C++ Bit Representation of a Double

Question

My understanding was that doubles are stored based on the IEEE 754-2008 standard in C++, where the first bit is the sign, the following 11 are the exponents and the remaining 52 are the fraction. However, the code below + output shows something else.

Code

#include <bitset>
#include <iostream>

int main() {
    
    double value_float = 1.5;
    uint64_t value_uint = 0;


    std::memcpy(&value_uint, &value_float, 8);
    std::cout << value_uint << std::endl;

    std::bitset<64>doubleBitset(value_uint);
    std::cout << "DoubleBitset for " << value_float << " is: ";
    std::cout << doubleBitset << std::endl;

}

Output: DoubleBitset for 1.5 is: 0011111111111000000000000000000000000000000000000000000000000000

Why isn't the output 0b0 - 00000000001 1000000000000000000000000000000000000000000000000000;

Answer 1

The double stores the exponent biased. This means that essentially it is stored as an unsigned integer and whenever it is used 1023 is subtracted. This will essentially mean that positive numbers will have their first bit set, while 0 will only have that bit unset. A good overview on the standard is the Wiki article.
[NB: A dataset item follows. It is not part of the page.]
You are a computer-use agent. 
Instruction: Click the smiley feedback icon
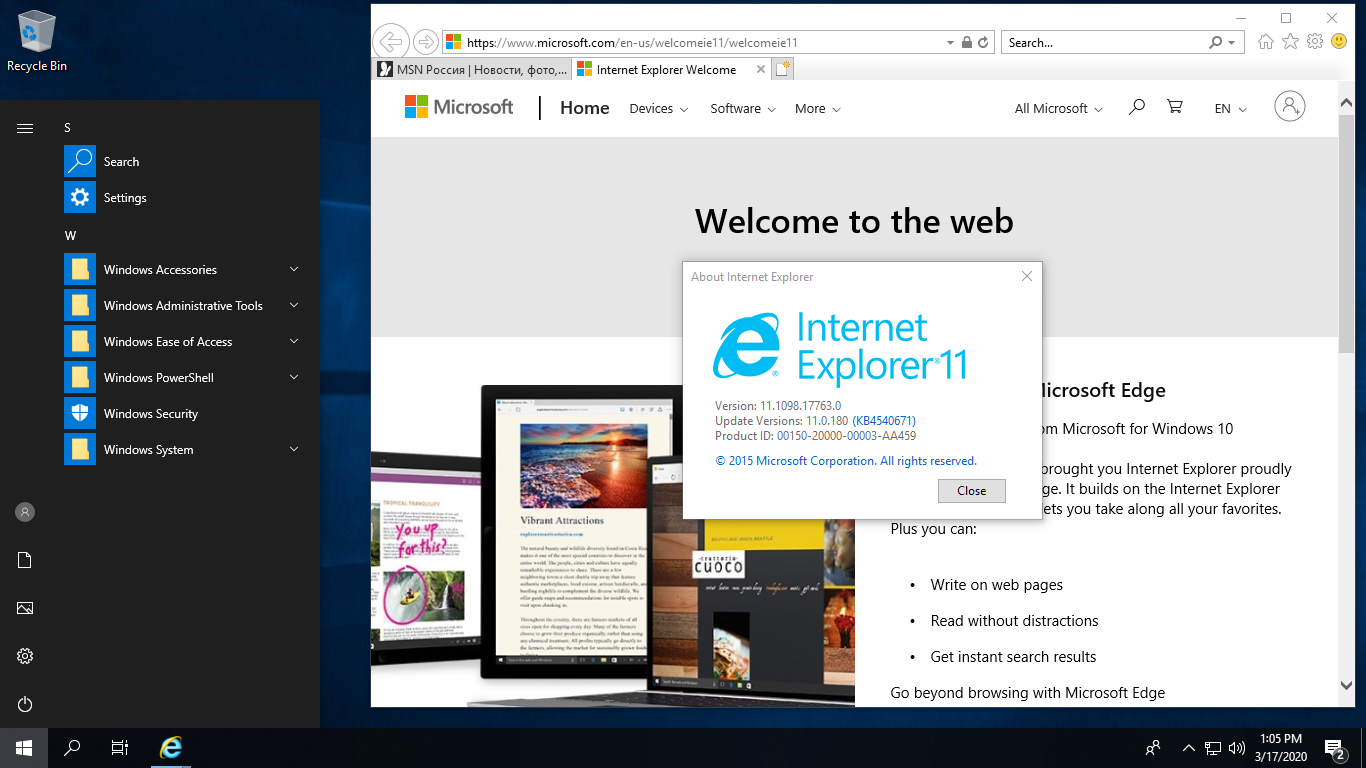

Back to the question if we calculate the representation manually we get: 1) First bit is 0 since positive. 2) The exponent needs to be 0 so it is set to 0b01111111111 as that represents a 0 exponent. 3) The mantissa will be what you expect, i.e. one bit set at the start then 51 zeros.
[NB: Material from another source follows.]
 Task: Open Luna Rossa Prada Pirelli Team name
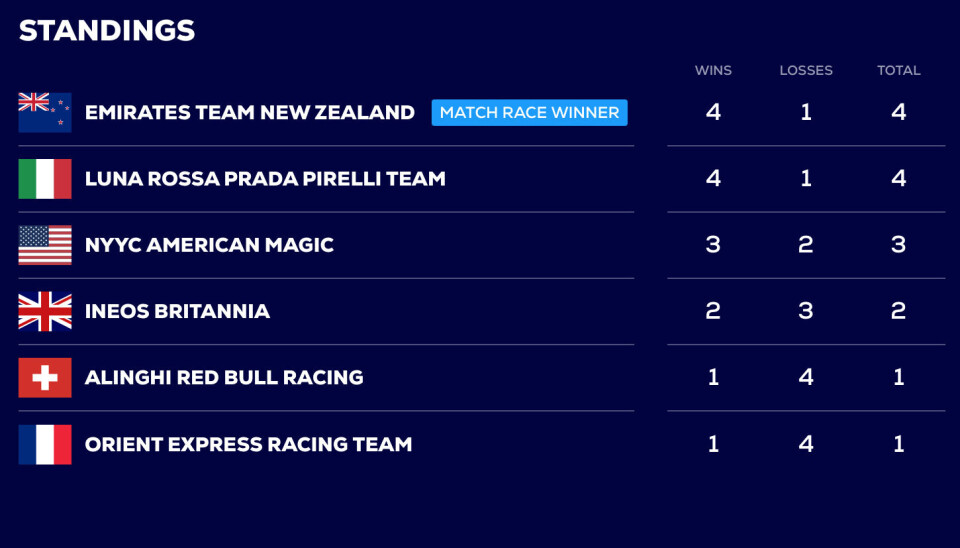point(265,179)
Edit: As pointed out in the comments there are some special meaning in the exponent in some cases. If the exponent is 2047 then if all of the mantissa is 0 then it represents Inf or -Inf. If the mantissa is not all 0 if the previous case, then the value is NaN. To represent zero the mantissa must be 0 with exponent 0 as well. I like to think of these as special cases rather than a code, since most of these are conditional on the other parts of the double's representation, but Eric Postpischil's comment is an other way to think about this.